Saturday, June 13, 2015

Cuunjieng v Patstone (1922)


Cuunjieng v Patstone
GR No. L-16254, February 21, 1922


FACTS:
Cuunjieng desired to erect a warehouse in Azcarraga street but was denied a building permit until he shall have made

provision for the construction of an arcade over the sidewalk in front of the building and until he shall have further complied with Section 1 of Ordinance 301 of the City of Manila, i.e. payment of 1⁄2 of the assessed value of the city land. Cuunjieng filed a petition for a writ of mandamus to compel the city engineer to issue the permit.

ISSUE:
Whether under the charter, the City of Manila may, under the guise of a license fee and as a prerequisite for the issuance 
of a building permit, exact the payment of 1⁄2 of the assessed value of the portion of the sidewalk covered by the arcade 

RULING:
No. The allowable amount of license fee or tax depends so much on the special circumstance of each particular case.

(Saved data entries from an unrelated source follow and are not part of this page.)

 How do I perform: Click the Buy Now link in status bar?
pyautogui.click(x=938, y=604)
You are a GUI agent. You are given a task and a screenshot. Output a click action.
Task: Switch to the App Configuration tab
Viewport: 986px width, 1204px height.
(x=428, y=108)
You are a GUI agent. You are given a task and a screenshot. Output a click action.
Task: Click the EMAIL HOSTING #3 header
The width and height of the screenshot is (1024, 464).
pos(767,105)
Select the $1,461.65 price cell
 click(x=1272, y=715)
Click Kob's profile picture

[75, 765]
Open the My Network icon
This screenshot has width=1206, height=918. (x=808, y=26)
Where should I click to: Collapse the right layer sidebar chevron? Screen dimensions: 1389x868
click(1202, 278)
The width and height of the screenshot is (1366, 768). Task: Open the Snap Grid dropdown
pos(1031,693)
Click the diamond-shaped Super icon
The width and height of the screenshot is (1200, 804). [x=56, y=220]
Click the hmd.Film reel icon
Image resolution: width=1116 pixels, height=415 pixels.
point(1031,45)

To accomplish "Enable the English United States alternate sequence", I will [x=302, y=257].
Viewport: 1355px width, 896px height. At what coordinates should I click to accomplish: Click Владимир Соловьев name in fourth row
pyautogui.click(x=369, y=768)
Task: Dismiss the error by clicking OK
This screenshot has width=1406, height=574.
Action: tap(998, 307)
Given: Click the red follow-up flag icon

Adjudications, however, appear to recognize 3 classes of licenses:
  1. (1)  licenses for regulation of useful occupations or enterprises;
  2. (2)  licenses for the regulation of non-useful occupations or enterprises;
  3. (3)  licenses for revenue only.
This should be taken into consideration in determining the reasonableness of the license fee. Herein, imposing a fee equal to 1⁄2 of the assessed value of the portion of the sidewalk covered by the arcade, the municipal board exceeded its powers. The construction of buildings is a useful enterprise and the amount of the license fee should therefore be limited to the cost of licensing, regulating, and surveillance. As it does not appear such cost would materially increase through the construction of the arcade, the excess fee is clearly imposed for the purpose of revenue. There is nothing in the charter of the city indicating legislative intent to confer to the municipal board to impose a license tax for revenue on the construction of buildings.
Thus, the license fee prescribed is illegal.